Dès décembre 1977, les Viêtnamiens répliquent aux raids des Khmers et pénètrent au Cambodge. Les incidents montent aussi avec la Chine qui soutient Pol Pot. Les Viêtnamiens finissent par occuper la capitale cambodgienne en janvier 1979, ce qui déclenche la riposte chinoise, qui envahit le Viêtnam en février. Giap, ministre de la Défense, coordonne l'effort de l'armée avec Van Tien Dung. La Chine se retire en mars après avoir perdu 30 000 hommes. Giap, lui, perd son poste de Ministre de la Défense en 1980. Deux ans plus tard, il est éjecté du Politburo, remplacé par Dung. Giap est cantonné à des postes de second ordre et passe désormais beaucoup de temps dans sa villa de Hanoï. Il est définitivement écarté de toute responsabilité politique en 1991.
Giap a combattu pendant quasiment trente ans sans discontinuer, de 1944 à 1973. Son génie réside dans le fait d'avoir vaincu des adversaires beaucoup plus forts en étant en position de faiblesse. Formé sur le tas, il a souvent eu de bonnes intuitions, ce qui ne l'a pas empêché de commettre des erreurs. Il a beaucoup misé sur l'entraînement de ses hommes.

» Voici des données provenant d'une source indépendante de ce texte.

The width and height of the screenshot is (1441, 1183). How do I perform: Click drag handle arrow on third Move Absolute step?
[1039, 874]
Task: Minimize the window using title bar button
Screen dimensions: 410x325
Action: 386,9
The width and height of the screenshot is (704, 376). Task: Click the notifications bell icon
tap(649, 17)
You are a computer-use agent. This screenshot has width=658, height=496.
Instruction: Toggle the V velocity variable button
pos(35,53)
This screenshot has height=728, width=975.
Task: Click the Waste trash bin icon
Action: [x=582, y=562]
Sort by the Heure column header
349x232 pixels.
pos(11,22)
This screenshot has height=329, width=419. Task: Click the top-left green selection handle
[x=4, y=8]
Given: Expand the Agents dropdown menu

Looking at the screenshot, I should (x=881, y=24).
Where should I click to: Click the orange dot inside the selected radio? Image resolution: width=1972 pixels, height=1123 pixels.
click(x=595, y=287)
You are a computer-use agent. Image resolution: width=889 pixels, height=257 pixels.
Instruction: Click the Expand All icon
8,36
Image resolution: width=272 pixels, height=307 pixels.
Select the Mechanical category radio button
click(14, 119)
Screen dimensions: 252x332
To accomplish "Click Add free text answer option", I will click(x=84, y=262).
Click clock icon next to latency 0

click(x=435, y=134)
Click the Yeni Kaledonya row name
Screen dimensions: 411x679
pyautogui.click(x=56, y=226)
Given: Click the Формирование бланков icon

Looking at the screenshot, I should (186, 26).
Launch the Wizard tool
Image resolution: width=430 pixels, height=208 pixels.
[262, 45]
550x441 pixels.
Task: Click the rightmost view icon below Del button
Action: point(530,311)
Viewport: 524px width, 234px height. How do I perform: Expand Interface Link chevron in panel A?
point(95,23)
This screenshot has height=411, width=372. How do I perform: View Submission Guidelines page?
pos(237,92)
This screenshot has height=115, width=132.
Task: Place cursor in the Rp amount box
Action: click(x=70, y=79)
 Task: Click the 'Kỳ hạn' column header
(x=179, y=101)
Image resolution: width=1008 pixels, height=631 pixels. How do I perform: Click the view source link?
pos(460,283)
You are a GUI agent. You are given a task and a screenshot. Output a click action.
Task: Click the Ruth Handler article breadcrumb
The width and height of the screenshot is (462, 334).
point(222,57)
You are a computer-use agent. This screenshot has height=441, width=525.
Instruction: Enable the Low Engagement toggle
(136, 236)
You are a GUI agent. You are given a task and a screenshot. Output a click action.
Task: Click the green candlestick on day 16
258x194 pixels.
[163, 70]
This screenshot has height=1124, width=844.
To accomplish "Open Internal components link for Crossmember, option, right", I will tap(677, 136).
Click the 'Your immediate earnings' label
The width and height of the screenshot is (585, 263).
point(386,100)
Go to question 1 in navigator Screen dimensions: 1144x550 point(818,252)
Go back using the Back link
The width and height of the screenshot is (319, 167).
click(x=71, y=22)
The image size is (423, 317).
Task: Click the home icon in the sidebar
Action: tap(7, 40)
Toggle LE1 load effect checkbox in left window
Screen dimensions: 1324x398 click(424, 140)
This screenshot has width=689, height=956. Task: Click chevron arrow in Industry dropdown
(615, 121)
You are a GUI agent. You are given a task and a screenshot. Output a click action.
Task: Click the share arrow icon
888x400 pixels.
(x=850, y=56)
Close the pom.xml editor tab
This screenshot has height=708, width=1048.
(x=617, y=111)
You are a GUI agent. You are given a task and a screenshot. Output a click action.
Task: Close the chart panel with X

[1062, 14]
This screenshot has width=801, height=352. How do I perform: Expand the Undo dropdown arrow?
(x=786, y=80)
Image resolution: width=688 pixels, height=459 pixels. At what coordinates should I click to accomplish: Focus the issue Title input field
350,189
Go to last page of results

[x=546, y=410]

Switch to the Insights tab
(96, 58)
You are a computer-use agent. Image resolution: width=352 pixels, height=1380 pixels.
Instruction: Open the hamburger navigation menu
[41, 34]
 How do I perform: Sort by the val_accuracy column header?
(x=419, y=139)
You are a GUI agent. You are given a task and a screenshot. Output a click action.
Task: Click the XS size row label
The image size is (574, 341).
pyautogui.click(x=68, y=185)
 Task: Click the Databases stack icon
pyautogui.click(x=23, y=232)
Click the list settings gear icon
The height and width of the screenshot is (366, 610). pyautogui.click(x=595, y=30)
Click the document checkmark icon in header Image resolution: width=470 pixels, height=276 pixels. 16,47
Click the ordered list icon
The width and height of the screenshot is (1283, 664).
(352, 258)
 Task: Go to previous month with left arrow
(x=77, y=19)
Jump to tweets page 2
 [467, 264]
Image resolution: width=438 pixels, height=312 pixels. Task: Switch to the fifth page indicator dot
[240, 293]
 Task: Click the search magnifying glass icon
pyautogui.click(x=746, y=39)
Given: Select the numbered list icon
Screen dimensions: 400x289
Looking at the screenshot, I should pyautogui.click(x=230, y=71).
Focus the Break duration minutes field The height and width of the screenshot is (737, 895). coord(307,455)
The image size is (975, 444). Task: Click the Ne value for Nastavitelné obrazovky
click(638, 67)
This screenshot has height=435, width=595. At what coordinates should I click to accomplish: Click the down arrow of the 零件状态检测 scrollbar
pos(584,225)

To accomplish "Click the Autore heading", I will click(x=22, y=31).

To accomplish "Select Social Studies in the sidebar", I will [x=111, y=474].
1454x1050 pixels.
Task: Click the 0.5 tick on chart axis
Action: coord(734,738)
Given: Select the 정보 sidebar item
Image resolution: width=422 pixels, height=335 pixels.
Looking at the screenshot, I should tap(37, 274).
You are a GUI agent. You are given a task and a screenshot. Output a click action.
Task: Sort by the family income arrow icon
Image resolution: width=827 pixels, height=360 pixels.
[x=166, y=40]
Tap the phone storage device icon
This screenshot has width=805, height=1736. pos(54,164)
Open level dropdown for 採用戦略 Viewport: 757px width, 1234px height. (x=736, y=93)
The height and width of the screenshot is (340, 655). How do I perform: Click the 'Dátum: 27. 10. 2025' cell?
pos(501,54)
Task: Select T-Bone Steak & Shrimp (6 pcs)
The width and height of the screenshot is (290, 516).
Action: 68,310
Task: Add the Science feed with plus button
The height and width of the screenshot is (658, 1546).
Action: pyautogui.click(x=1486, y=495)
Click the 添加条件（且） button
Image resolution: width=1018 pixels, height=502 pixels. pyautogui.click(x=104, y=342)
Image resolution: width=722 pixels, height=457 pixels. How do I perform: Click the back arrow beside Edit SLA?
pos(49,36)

Tactiquement, il n'a pu être défait complètement par les Français et les Américains. Stratégiquement, il a toujours associé le politique et militaire. Sur le plan logistique, il a su montrer de réelles qualités d'organisateur. Il a su apprendre de ses premiers contacts avec l'adversaire, tirer les leçons, s'adapter pour l'emporter. Il avait compris que la victoire passait par le fait de gagner la population sur les plans social et politique, ce qui lui permet de mener une guerre prolongée tout en marquant des points psychologiques pour user l'adversaire, à Dien Bien Phu ou pendant le Têt. Il ne vise pas une solution uniquement militaire. Là a résidé son triomphe face à ses différents adversaires.